Vivemos numa democracia de consenso. Na última eleição, por exemplo, o partido que mais elegeu deputados foi o PT, formando sozinho apenas 13% da Câmara. Para se obter uma maioria que permita a governabilidade, deve-se, portanto, buscar uma coligação com outros partidos dispostos a fazer parte do seu projeto de governo, procurando pontos em comum e cedendo cargos para que estes outros partidos sintam que possuem uma participação real na administração. Um destes cargos é a vice-presidência. Buscando a citada governabilidade, em 2010 o PT buscou o PMDB para a formação de uma chapa, chefiada pelo primeiro e com os princípios já citados no primeiro parágrafo. O objetivo aqui não é discutir sobre o fato do PT ter escolhido o parceiro errado, pois creio que isto já ficou claro, é apenas apresentar a forma como isto acontece e mostrar que a democracia consensual funciona desta forma. Nas seis eleições entre 1994 e 2014, das doze chapas chefiadas por PT ou PSDB, apenas em duas o cargo de vice não foi dado a outro partido: Lula – Mercadante em 1994 e Aécio – Aloysio Nunes em 2014.

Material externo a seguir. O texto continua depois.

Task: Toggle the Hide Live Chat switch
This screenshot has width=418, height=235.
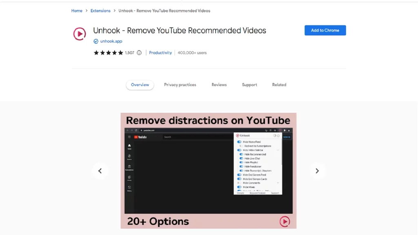Action: tap(241, 158)
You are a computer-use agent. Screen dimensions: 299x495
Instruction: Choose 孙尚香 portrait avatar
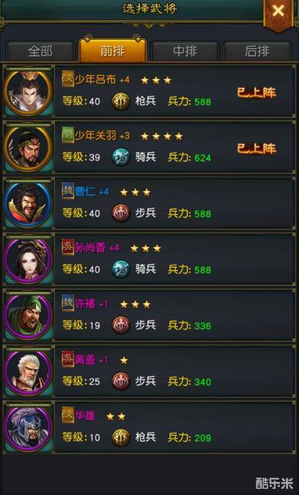28,260
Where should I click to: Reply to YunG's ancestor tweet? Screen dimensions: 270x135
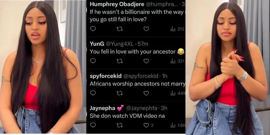point(93,61)
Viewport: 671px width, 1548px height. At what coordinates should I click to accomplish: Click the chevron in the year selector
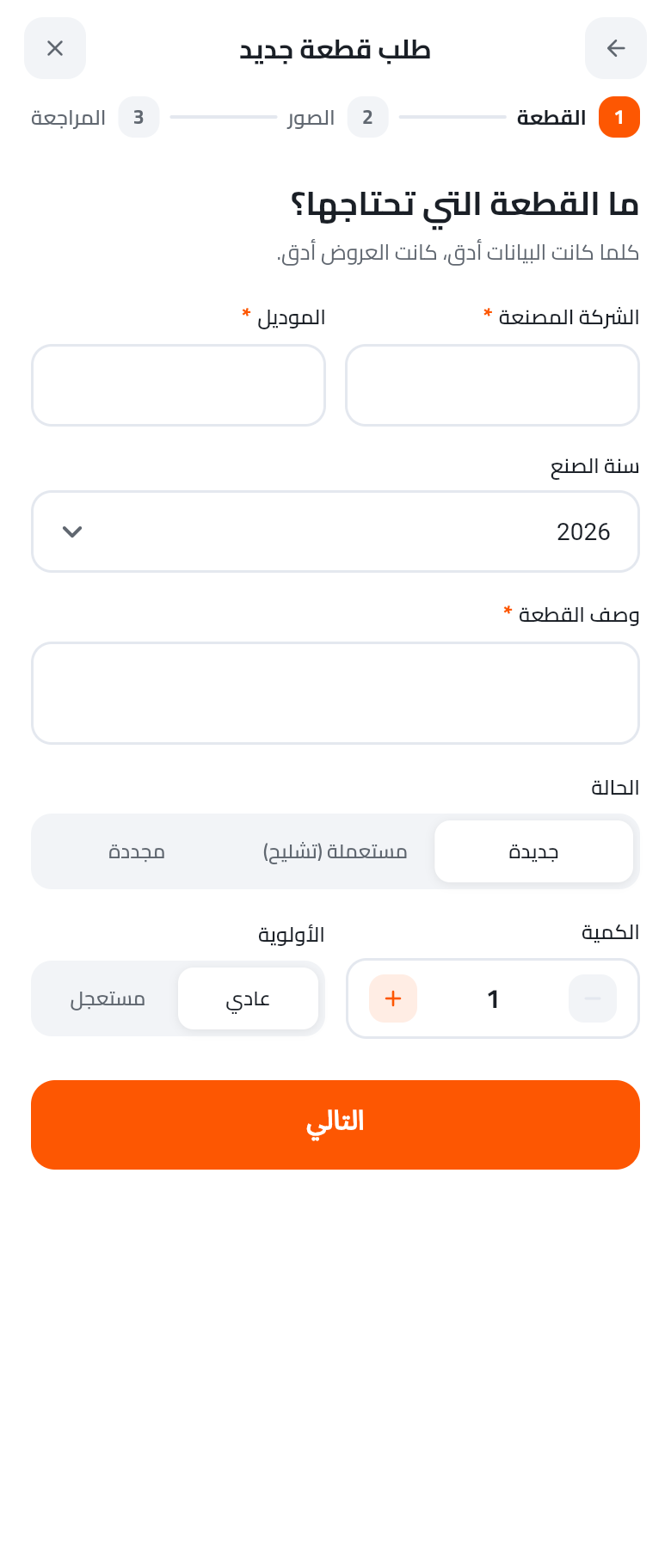click(72, 531)
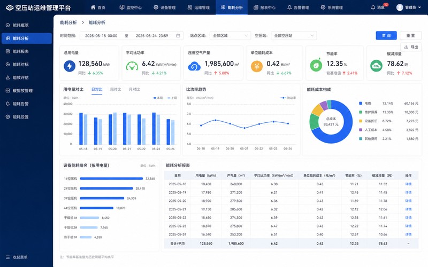This screenshot has width=428, height=267.
Task: Click the notification bell 消息 icon
Action: click(x=373, y=7)
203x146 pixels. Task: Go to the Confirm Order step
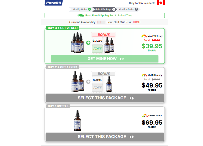pos(128,9)
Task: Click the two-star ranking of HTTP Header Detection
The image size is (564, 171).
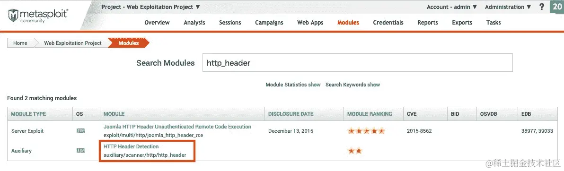Action: pos(355,151)
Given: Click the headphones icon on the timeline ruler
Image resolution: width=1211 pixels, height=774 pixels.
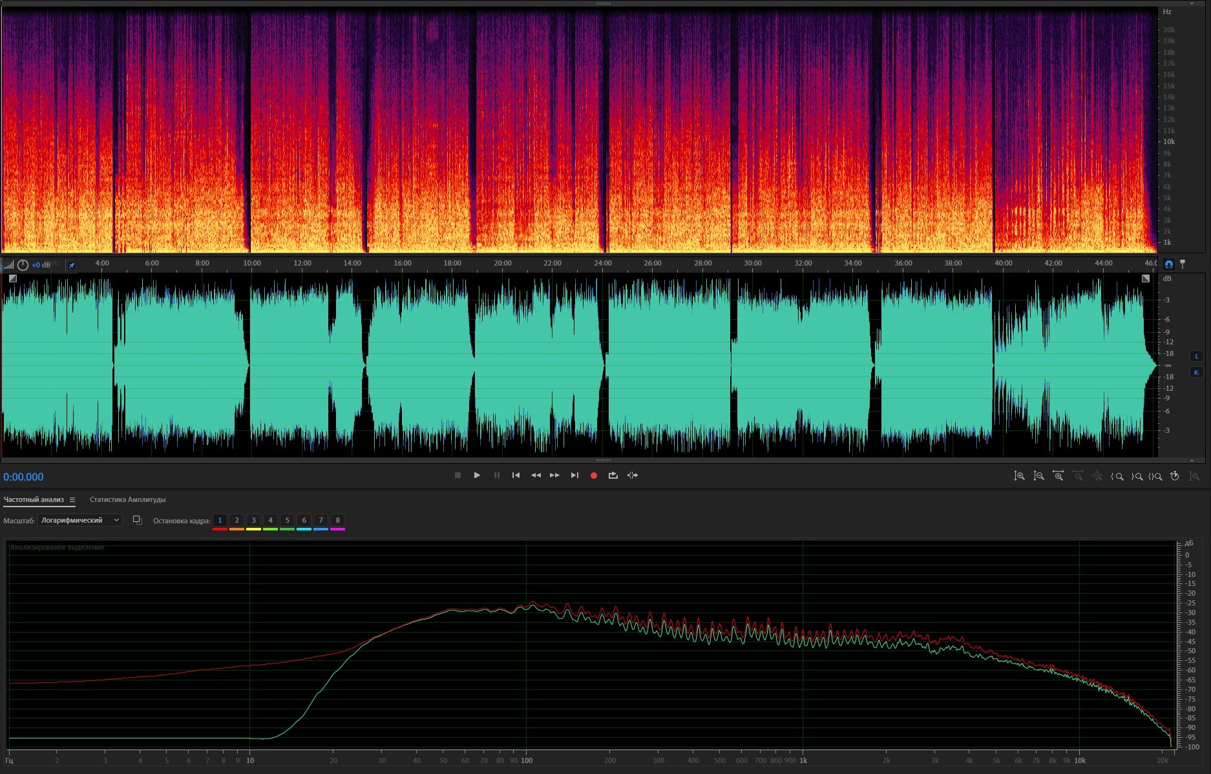Looking at the screenshot, I should click(x=1168, y=264).
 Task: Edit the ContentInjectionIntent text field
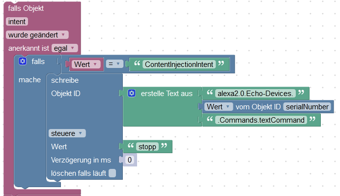[x=179, y=65]
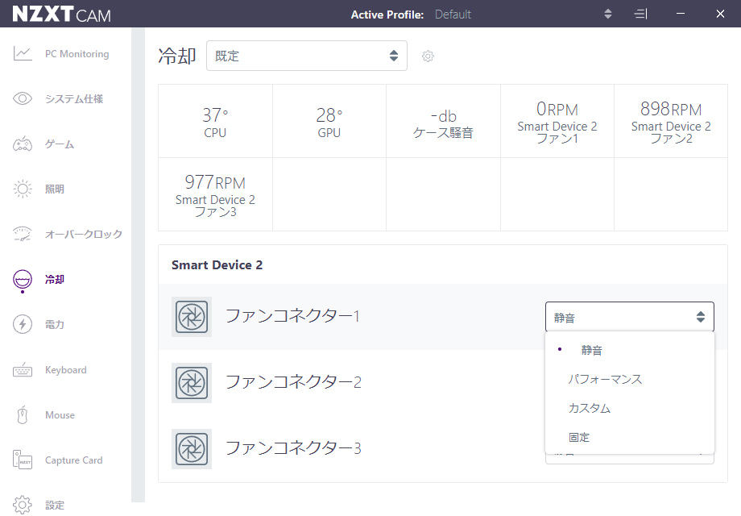Viewport: 741px width, 516px height.
Task: Open the Active Profile switcher arrows
Action: 608,15
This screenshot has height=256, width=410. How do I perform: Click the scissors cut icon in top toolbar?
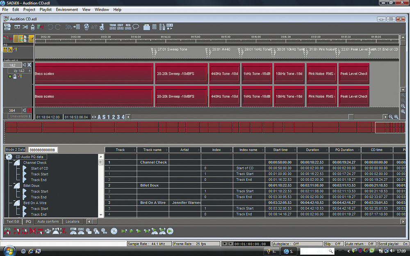point(25,27)
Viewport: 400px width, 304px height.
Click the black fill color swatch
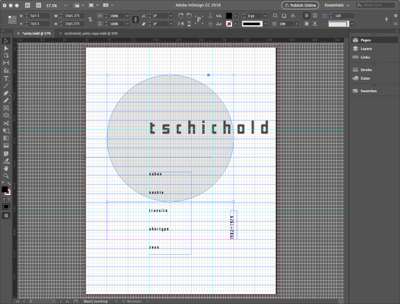click(229, 16)
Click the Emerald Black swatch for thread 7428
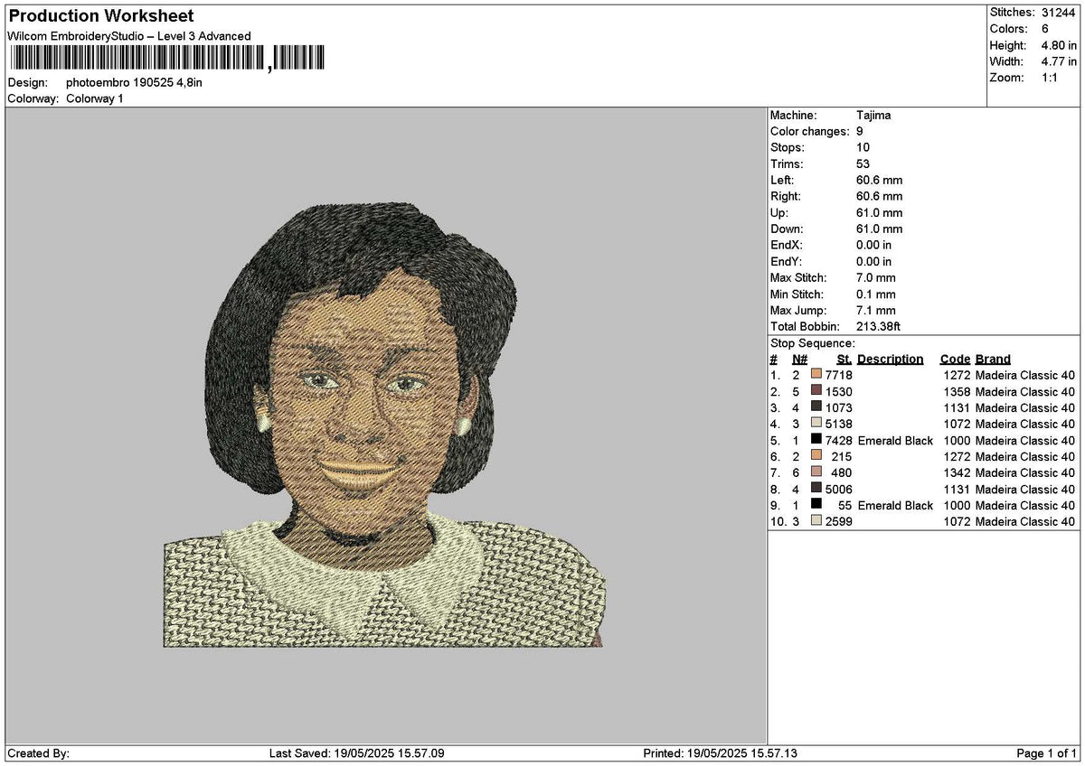1085x766 pixels. [818, 441]
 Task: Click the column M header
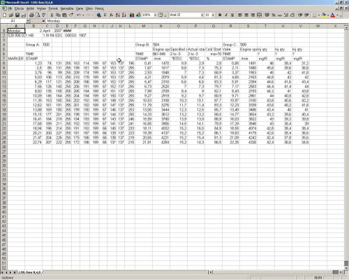pyautogui.click(x=144, y=26)
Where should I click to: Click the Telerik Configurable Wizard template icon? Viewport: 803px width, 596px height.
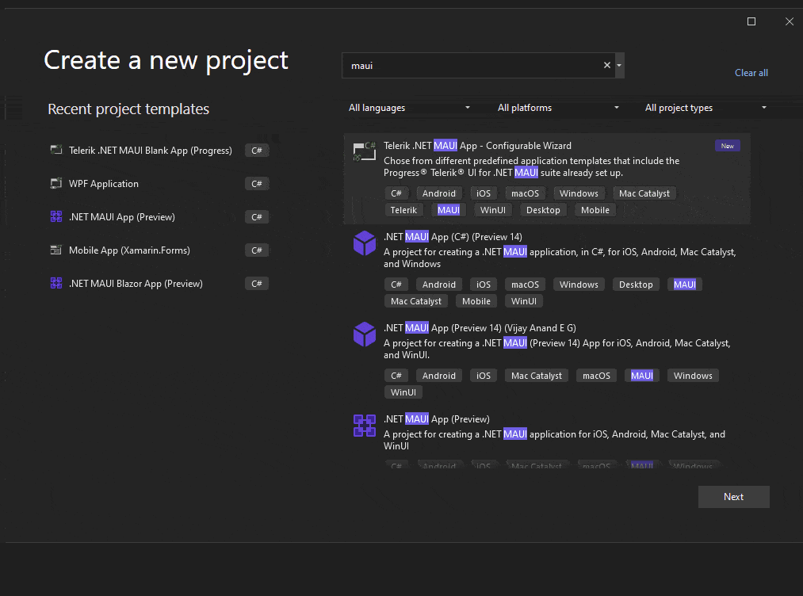coord(365,151)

Na eleição de 2014, como nas cinco anteriores, tínhamos estes dois projetos disputando o segundo turno. De um lado o projeto petista chefiado por Dilma Rousseff, e do outro o projeto tucano chefiado por Aécio Neves. Ao final da eleição, decidiu a maioria pela continuidade do projeto liderado pelo PT. Boa ou não, esta foi a vontade da maioria, e respeitá-la é a base do funcionamento do modelo democrático. Um ano depois, o vice Michel Temer se virou contra este projeto e passou a conspirar contra a líder do Executivo. Sendo bem-sucedido em seu plano, assumiu a presidência e convidou o lado derrotado em 2014 para governar e implantar seu projeto de governo, rejeitado nas últimas quatro eleições. Esta é uma das principais razões para que Temer e seu governo não possuam legitimidade no cargo. Sem discutir a forma como o processo de impeachment foi conduzido, seu projeto não representa a vontade da maioria que se expressou democraticamente em 2014. Falo isto novamente sem juízo de valor sobre qual projeto é melhor para o país.
O argumento de que o voto em Dilma foi o voto em Temer é típico de um pensamento pobre e personalista, que enxerga a política como uma disputa entre pessoas e não entre ideias e projetos. Existe no Brasil uma ausência de cultura política, mesmo entre a elite que se considera melhor educada, muitas vezes incapaz de aceitar o fato de que a maioria da população quer o país sendo dirigido de uma forma que não a agrade. A educação é pensada como uma forma de gerar mão-de-obra, e não como uma forma de gerar cidadania e senso crítico. Por isso, a discussão política no Brasil se transformou num bando de pessoas mimadas querendo simplesmente ganhar uma discussão a qualquer custo, sem nenhuma preocupação em gerar pensamento e reflexão. A vitória em 2014 não foi da pessoa Dilma, e sim do projeto de governo por ela chefiada. Projeto este que foi derrubado por seu vice, que passou a governar com o outro projeto que foi derrotado. Digo mais uma vez, não tento neste texto fazer um juízo de valor sobre a qualidade dos projetos. Mas o faço sobre a derrubada daquele que representa a vontade da maioria e a colocação em prática do outro que foi rejeitado. O projeto chefiado por Dilma é diferente do projeto chefiado por Temer. 
Quem colocou este último no governo não foram os eleitores da petista. Por isso, não, quem votou em Dilma não votou em Temer."